So maybe Garry Mulholland got it on the nose when he once said of the underground vanguard that “whatever their protestations... the gang everyone wants to be in will always be the pop gang”. Integrity is an illusion, rebellion is self-delusion and every punk just wants to be loved. Or is it always so? In 2011 the D.Boon award for This-band-could-be-your-life new act and team mascot for the 'punk will never die' contingent goes to the Copenhagen teens known collectively as Iceage. Not only by virtue of the fact that their music is so damn vital and fresh and penetrating, but proof once more that in order for that to really matter, the statement is most effective if hatched squarely on the shitty limits. Because what else does this shit modern life necessitate by way of the truth? Not more pop music, that's for sure. Not this time, Gaz.
Not that they have contrived to be heroes. Iceage are frigid and spooked and removed, not sermonising. They most patently aren't the Clash. Neither do they harbour hopes of 'importance' and widescreen reach for their music, unlike alleged punk saviours Fucked Up or indeed fellow Scandinavians Refused. By way of 'a message', lyrically it is difficult to glean much from this debut.
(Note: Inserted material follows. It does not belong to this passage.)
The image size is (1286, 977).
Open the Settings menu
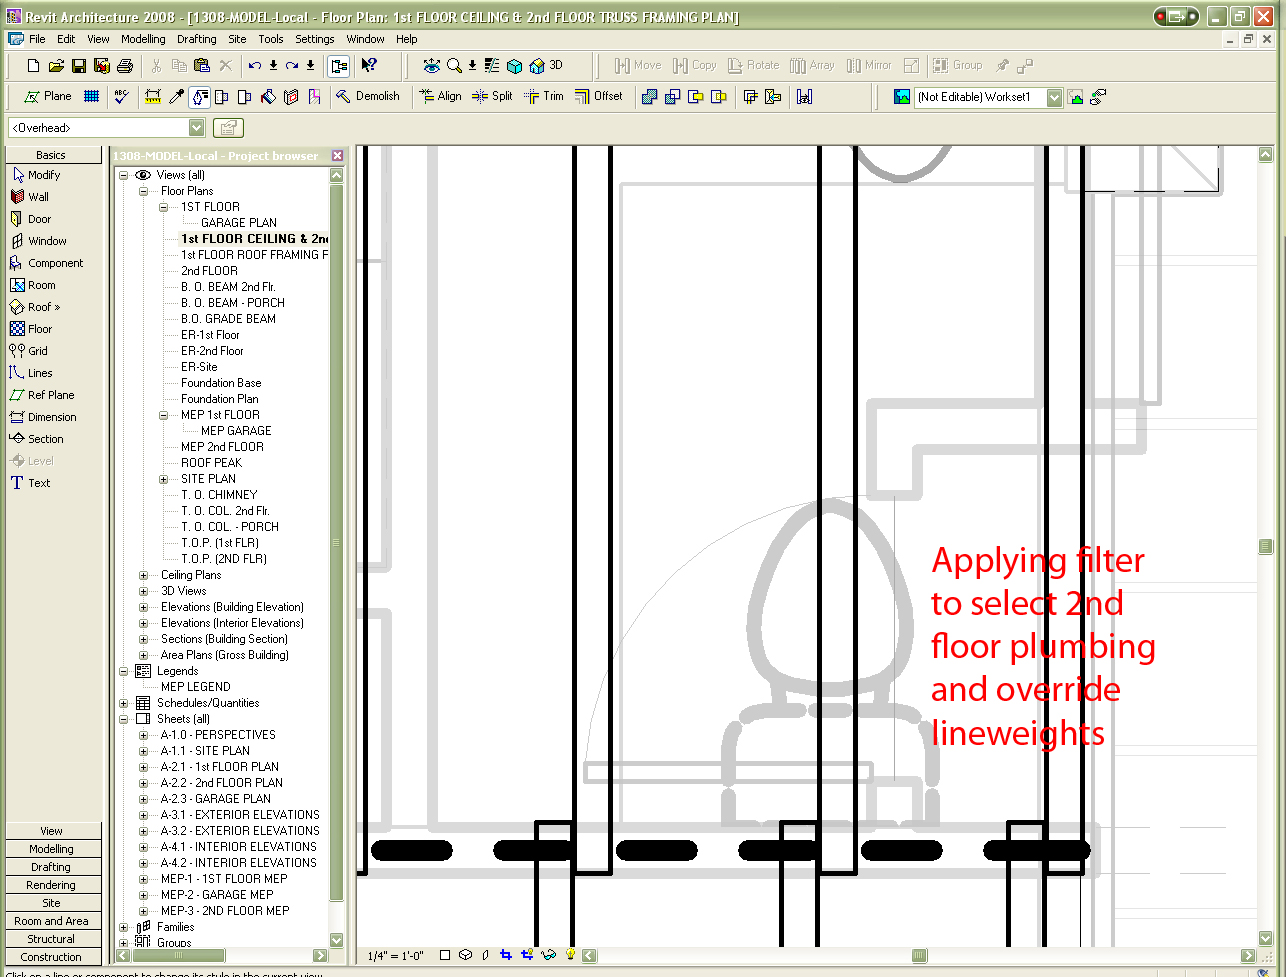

The music, however, tells you all you need to know.
For example, we know that they feel dehumanised by their surroundings, and by the pain of routine, which they express in the form of repetitiousness throughout songs which sound somehow industrially reconstituted, rendering the music at once elemental and unnatural. We know that for teenage boys they are all wired up with a very adult and very numbing ennui, but too far gone to do anything but close their eyes and swing their fists, like the Germs damned for all eternity to Fugazi's 'Waiting Room'.
We know that although they affect a lobotomised schtick, there's a good chance they're fiercely intellectual young men. We know that for all their cold modernity, every bit of Bill Haley's red-hot coming-of-age thrust and desperate desire for something or anything to happen clangs rawly at the heart of New Brigade. We know that with all the piercing might they can muster with their brittle frames their songs tumble and stumble and accelerate and swagger, because not even Iceage can disguise their residual childhood energy.